Adolescents are known for following fads in fashion. Buying clothes which they wouldn’t dare be seen in the next year. Only, I’m seeing styles that keep coming back. The tendency towards fads has moved on into the world of books. We finished a phase in which the major character in a YA book was overwhelmingly more likely to fall in love with someone not quite human than another person. What changed between the novels was the quality of that difference. One was a vampire, the next a werewolf, and another a space alien. How about a romance with the zombie; isn’t that original? On the surface yes, but it is largely the same plot.
When dystopian YA books came into vogue, the majority described a future society in which being educated in the art of physical fighting led to the best career. Details were different, but the premises were similar, and it the end the corrupt government fell.

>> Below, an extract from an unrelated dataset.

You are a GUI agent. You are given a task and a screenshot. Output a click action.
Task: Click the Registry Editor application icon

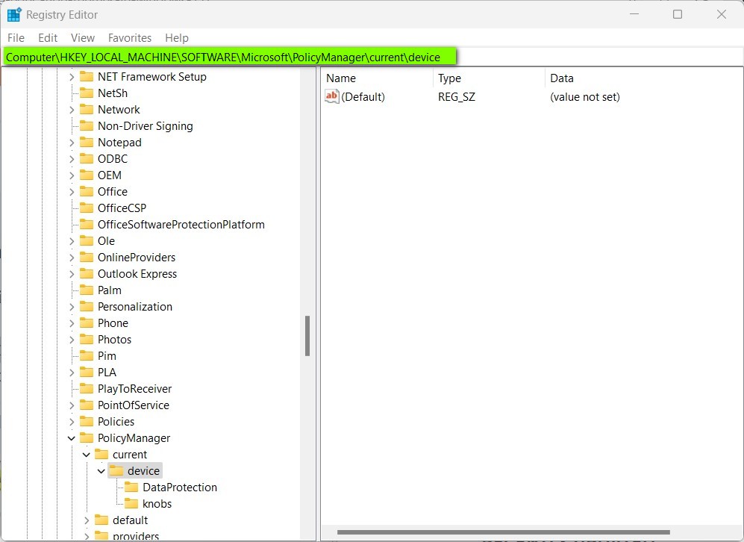coord(13,14)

As a teenager there was a novella that was passed around between my friends to read and reread until the paperback became tattered and dog-eared. Recently I learned it was not a real work of YA fiction, not according to modern genre section rules. The major characters were not adolescents who solved their own problems. They were adults who didn’t even manage to do that.
During a lesson on how to compose a blurb for a book, my junior high favorite resurfaced. I noted that the blurb had been rewritten to appeal to a modern audience. It mentioned that Charlie was part of an experiment, and he had discovered something was going wrong another subject of this experiment. It said nothing about the fact his name, Charlie Gordon, was synonymous was pulling a stupid stunt. Nor, that he is an adult who starts out and ends up with the mental capacity of a kindergartner. And it did not mention that the other subject of this experiment was a lowly mouse.
Instead it stuck strictly to the sci-fi aspects of this lovely piece of fiction. Everyone thought it was a wonderful blurb, because Flowers for Algernon is a wonderful book. However, will all those teenagers who are expecting to read about an adolescent who is forced into an experiment by a corrupt government that he eventually overcomes be disappointed? I sincerely hope not.